Dos Passos sees many of the countries of the world, but he also writes about the writers. Besides discussions of politics and revolutions, Dos Passos hears how people from around the world view America and its writers. One man says of American writing: "It is nothing... I have read Upton Sinclair. It has no soul. The soul of America is in the industrial technique."
Journeys in Spain with Rosinante
The tale of Don Quixote and his stead Rosinante is ever in the background of Rosinante to the Road Again (1922), a collection of essays on Spanish life, literature, and art. The vignettes detail the quest of two travelers as they set out from Madrid to Toledo in post-World War I Spain.

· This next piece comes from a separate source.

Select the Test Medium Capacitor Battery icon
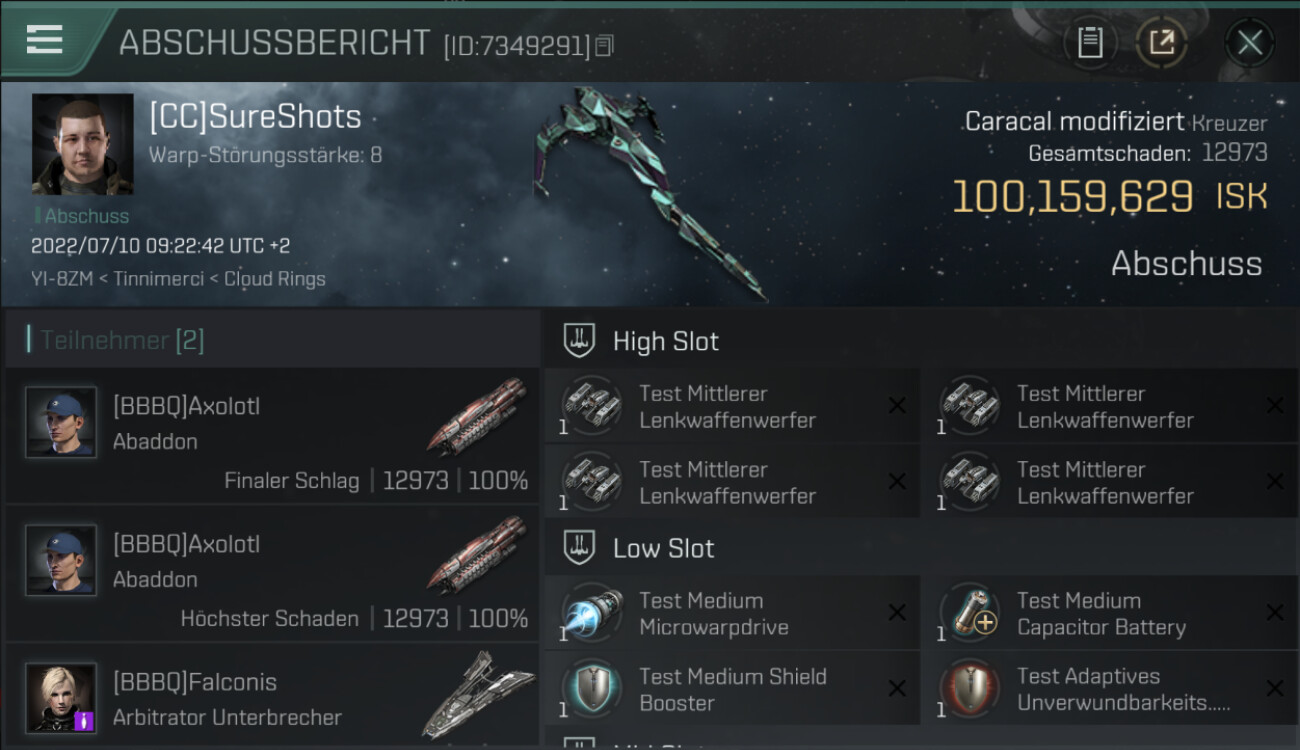Viewport: 1300px width, 750px height. (x=969, y=614)
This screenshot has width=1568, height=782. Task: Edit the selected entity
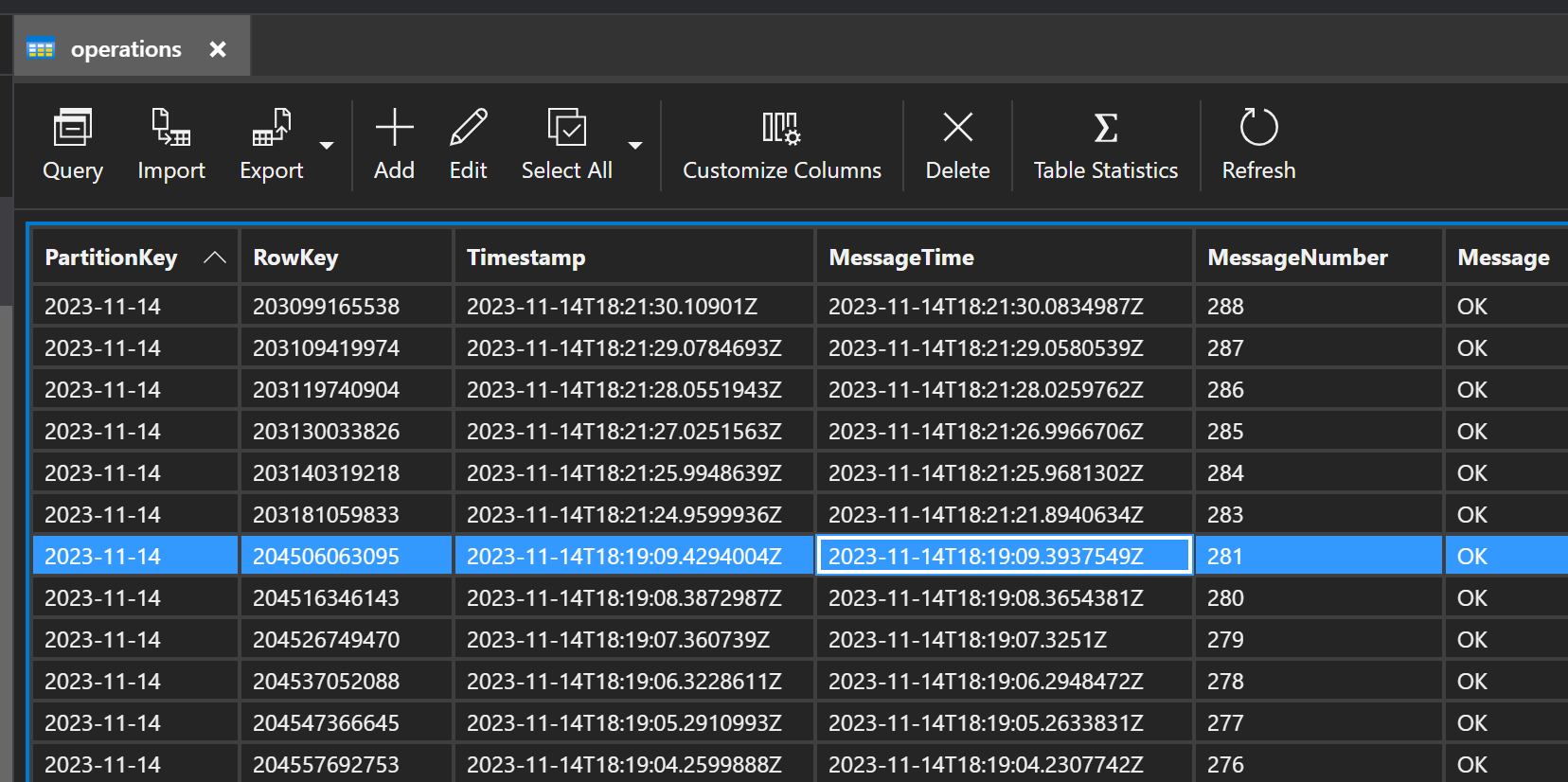tap(468, 144)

The land takes on an almost magical quality as he makes his way along the road. "The moon has begun to lose foothold," Dos Passos writes. "We are hurtling along the road at the top of a cliff; below the sea full of unexpected glitters, lace-edged, swishing like the silk dress of a dancer." Hear the music; smell the "rich wet fields," jasmine, heliotrope, and dry thyme; and see the unbelievable, in the "scattered pictures of Spain."
Dos Passos writes, "the memory came to me of the knight of the sorrowful countenance, Don Quixote, blundering trying to remould the world, pitifully sure of the power of his own ideal." Perhaps all an individual can hope for in life is to blunder along some road, alone, with a lance and helmet in an attempt to right wrongs or at least philosophize about it all.
Orient Express is a collection of Dos Passos essays about his travels to Constantinople, to Batum, and then through Georgia, Armenia, and Azerbaijan. He found himself on a train, destroyer, steamer, and beyond. At one railway station, he wrote in his journal, corpses were stacked like cordwood behind the store.
Dos Passos sees the children as "tiny wide-eyed skeletons with hideous swollen bellies," as they await the season of their deaths. Even amidst the horror of starvation and death, Dos Passos discovers a freedom in having "no watch and no money," feeling "no responsibility for events."